Aim =
Convert the records below into a numbered list with one line per entry, omitting any blank lines.

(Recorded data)
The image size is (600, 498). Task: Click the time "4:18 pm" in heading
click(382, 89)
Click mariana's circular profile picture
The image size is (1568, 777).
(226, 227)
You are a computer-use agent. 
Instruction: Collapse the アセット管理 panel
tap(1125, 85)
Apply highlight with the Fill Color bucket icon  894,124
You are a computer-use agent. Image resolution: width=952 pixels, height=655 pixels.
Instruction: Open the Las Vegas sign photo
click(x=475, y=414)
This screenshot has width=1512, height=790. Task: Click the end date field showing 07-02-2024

The result =
1. The image size is (600, 498). Task: Click the time "4:18 pm" in heading
2. click(382, 89)
3. Click mariana's circular profile picture
4. The image size is (1568, 777).
5. (226, 227)
6. You are a computer-use agent. 
7. Instruction: Collapse the アセット管理 panel
8. tap(1125, 85)
9. Apply highlight with the Fill Color bucket icon  894,124
10. You are a computer-use agent. Image resolution: width=952 pixels, height=655 pixels.
11. Instruction: Open the Las Vegas sign photo
12. click(x=475, y=414)
13. This screenshot has width=1512, height=790. Task: Click the end date field showing 07-02-2024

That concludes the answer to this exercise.